● **TASK DESCRIPTION**:
Copy every line of the entries that includes the word "Lead".

Saved data entries
>>>

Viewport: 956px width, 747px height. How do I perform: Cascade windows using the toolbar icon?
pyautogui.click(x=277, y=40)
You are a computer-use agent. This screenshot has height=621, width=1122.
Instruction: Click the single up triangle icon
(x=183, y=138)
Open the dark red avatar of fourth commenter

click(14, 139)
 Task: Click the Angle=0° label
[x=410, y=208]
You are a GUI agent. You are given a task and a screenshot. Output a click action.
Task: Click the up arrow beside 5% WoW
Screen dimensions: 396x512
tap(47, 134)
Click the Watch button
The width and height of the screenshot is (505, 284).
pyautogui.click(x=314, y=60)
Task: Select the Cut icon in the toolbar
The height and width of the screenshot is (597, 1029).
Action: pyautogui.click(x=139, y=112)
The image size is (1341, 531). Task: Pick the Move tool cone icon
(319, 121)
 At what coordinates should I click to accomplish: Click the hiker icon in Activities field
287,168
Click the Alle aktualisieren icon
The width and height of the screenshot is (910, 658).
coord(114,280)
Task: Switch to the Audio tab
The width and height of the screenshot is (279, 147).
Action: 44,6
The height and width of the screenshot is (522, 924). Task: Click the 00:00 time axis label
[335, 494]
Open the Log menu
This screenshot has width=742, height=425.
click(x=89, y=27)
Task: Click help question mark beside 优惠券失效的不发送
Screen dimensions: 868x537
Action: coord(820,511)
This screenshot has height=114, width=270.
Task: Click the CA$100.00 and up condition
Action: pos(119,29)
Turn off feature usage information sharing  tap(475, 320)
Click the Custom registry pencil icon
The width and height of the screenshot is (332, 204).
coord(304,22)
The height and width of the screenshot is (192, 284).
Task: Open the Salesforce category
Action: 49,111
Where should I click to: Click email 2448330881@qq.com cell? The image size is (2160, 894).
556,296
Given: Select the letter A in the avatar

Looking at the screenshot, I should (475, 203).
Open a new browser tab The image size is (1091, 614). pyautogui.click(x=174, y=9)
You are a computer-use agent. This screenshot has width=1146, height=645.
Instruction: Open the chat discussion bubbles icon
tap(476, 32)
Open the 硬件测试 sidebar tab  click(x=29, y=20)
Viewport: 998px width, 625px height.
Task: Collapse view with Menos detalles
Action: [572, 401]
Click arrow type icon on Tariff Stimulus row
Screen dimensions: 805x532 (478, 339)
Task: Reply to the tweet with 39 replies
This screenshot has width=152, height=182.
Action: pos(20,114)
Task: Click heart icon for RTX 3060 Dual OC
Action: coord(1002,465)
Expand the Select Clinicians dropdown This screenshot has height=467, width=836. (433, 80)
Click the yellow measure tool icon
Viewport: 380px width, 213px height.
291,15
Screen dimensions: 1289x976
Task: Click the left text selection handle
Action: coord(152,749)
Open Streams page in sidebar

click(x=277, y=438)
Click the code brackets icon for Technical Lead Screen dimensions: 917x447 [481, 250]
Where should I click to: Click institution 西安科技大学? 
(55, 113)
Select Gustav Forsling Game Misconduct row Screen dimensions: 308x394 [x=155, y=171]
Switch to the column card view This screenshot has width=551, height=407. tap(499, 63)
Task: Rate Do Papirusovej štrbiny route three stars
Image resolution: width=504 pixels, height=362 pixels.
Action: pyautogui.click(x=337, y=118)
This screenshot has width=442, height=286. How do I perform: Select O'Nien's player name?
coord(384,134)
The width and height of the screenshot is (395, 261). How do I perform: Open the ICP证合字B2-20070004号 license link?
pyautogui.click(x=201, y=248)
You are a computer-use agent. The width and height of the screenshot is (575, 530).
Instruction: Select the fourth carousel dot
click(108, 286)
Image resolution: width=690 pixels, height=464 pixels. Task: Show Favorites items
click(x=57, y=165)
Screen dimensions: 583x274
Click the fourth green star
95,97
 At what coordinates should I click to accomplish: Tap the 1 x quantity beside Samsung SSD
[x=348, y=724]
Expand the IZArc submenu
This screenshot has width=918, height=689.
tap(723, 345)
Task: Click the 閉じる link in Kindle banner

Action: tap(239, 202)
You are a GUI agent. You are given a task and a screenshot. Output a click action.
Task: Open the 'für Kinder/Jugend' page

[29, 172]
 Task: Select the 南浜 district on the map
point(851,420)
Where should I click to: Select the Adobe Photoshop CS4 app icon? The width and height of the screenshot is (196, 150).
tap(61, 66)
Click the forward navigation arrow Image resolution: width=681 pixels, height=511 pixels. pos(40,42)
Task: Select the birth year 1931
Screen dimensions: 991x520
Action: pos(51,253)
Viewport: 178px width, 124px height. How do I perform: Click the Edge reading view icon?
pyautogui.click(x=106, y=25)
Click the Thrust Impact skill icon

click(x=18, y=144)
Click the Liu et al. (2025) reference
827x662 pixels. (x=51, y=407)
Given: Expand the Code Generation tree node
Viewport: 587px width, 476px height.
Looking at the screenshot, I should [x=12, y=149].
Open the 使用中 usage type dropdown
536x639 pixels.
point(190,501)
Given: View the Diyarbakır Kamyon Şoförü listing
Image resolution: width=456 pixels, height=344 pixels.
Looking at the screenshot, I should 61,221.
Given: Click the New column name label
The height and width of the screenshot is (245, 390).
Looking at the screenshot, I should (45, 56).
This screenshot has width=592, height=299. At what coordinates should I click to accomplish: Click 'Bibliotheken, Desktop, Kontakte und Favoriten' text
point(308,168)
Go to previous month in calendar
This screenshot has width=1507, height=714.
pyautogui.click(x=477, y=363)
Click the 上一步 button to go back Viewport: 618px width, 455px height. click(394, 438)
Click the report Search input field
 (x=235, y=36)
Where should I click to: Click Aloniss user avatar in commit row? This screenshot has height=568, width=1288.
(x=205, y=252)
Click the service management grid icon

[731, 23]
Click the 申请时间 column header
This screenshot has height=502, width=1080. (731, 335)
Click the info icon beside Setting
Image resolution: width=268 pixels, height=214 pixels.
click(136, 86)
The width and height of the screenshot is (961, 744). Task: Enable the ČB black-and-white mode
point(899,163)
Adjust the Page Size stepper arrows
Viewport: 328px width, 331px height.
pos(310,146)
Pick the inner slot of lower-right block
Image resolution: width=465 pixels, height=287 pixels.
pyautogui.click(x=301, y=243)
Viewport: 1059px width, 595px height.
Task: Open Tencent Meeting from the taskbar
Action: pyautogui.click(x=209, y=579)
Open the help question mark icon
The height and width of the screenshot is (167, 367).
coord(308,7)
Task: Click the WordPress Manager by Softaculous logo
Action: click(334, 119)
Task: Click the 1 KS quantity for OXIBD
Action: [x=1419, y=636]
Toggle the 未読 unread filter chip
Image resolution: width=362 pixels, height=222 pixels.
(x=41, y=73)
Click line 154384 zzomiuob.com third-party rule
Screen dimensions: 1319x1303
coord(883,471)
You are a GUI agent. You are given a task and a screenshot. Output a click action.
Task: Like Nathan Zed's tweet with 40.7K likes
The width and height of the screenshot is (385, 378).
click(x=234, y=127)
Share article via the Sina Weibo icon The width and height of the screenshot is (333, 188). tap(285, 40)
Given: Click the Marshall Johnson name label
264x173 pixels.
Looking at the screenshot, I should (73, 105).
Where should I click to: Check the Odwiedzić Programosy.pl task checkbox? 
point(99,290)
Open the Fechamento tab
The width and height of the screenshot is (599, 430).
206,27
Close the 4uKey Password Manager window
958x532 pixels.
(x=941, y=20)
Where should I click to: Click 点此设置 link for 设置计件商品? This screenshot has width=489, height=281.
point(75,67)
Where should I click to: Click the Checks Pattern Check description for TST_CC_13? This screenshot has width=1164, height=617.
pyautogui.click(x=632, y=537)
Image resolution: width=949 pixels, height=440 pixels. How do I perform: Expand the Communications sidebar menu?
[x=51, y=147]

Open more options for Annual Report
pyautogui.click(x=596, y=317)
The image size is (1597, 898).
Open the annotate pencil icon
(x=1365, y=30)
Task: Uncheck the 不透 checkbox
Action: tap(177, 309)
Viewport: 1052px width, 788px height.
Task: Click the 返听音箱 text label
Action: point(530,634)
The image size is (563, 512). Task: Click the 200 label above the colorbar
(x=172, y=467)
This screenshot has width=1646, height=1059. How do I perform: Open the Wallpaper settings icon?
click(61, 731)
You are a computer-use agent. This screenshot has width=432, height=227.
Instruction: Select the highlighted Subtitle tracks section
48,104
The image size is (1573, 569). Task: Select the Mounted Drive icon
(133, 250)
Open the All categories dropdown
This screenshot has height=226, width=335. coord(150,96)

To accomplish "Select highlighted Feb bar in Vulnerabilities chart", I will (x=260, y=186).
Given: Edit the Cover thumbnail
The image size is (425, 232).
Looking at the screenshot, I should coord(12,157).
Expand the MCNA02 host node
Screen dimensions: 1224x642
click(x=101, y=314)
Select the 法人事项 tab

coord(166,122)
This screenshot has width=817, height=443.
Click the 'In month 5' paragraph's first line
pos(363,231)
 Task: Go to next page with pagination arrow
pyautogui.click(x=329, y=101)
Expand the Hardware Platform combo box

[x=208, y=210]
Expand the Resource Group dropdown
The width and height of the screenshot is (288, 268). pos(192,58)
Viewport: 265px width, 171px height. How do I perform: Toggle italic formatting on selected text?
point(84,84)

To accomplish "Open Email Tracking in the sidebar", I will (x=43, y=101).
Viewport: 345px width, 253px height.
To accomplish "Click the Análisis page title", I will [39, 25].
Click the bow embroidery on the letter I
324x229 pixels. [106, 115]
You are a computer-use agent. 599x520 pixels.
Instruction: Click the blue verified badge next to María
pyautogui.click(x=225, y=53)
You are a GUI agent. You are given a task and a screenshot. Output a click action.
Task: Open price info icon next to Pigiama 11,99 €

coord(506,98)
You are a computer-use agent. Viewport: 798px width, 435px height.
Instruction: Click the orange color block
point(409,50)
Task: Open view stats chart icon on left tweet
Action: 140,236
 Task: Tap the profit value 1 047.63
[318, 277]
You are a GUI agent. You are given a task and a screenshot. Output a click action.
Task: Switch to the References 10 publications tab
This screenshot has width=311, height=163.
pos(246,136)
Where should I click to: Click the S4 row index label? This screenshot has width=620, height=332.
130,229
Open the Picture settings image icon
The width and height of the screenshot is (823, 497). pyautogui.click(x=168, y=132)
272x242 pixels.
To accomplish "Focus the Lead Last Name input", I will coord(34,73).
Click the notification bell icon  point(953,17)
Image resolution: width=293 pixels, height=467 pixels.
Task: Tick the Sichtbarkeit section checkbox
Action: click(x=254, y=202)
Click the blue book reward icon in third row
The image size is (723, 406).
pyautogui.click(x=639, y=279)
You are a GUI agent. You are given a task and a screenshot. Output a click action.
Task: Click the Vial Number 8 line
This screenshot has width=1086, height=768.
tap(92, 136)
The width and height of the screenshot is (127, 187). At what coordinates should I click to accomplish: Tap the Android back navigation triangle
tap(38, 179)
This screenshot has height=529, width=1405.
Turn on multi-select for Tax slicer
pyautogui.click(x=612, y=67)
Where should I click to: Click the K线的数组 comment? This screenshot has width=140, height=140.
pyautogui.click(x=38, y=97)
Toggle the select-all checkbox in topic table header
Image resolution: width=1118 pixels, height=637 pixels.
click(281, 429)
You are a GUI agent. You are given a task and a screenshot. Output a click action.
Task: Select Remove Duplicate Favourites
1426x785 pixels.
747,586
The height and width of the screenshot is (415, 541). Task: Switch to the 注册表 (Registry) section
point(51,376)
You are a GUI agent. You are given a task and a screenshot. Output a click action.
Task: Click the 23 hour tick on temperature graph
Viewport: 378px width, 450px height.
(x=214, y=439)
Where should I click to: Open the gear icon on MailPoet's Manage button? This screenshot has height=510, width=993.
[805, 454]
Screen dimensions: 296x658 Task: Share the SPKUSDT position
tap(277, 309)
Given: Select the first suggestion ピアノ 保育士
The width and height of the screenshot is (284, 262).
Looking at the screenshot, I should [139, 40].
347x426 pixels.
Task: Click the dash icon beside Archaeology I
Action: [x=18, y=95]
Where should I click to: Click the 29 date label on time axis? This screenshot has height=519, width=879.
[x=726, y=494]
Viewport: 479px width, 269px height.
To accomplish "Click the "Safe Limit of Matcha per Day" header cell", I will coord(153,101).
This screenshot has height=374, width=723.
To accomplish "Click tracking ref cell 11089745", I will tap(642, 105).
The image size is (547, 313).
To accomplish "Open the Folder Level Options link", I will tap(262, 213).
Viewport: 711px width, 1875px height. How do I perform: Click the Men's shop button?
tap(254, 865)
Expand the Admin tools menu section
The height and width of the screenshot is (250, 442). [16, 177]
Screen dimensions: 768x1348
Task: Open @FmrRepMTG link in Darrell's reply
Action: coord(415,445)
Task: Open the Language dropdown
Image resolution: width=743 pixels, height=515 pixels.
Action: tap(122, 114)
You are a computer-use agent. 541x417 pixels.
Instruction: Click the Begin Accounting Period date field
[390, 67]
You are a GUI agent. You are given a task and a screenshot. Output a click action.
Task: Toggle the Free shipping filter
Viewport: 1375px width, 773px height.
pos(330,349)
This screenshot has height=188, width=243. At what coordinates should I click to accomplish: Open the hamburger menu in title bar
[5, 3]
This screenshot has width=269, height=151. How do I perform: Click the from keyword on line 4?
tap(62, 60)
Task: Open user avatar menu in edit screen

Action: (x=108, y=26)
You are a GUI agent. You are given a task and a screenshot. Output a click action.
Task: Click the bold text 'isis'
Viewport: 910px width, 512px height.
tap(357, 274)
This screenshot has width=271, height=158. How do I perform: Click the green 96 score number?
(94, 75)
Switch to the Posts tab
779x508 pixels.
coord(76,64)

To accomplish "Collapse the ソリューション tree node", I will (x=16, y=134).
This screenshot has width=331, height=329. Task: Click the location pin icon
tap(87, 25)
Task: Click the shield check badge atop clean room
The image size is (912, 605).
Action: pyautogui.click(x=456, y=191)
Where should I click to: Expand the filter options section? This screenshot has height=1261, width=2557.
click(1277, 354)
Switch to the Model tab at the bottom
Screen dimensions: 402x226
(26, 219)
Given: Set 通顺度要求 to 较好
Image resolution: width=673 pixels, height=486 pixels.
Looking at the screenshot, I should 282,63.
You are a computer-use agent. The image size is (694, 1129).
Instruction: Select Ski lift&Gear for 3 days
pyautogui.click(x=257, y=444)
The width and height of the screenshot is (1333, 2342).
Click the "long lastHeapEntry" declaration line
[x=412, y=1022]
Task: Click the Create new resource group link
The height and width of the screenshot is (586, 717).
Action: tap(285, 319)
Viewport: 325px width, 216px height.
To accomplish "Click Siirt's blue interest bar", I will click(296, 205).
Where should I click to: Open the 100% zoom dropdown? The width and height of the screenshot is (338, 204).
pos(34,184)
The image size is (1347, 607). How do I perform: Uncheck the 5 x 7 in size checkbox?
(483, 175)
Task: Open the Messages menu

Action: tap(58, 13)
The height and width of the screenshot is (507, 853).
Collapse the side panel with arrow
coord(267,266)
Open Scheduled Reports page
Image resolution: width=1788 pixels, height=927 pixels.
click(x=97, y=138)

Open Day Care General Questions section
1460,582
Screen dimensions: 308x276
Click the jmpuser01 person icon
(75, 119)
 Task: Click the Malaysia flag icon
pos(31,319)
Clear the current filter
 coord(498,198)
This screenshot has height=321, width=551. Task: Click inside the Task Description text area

<<<

● **PROBLEM SOLUTION**:
Click the code brackets icon for Technical Lead Screen dimensions: 917x447 [481, 250]
To accomplish "Focus the Lead Last Name input", I will coord(34,73).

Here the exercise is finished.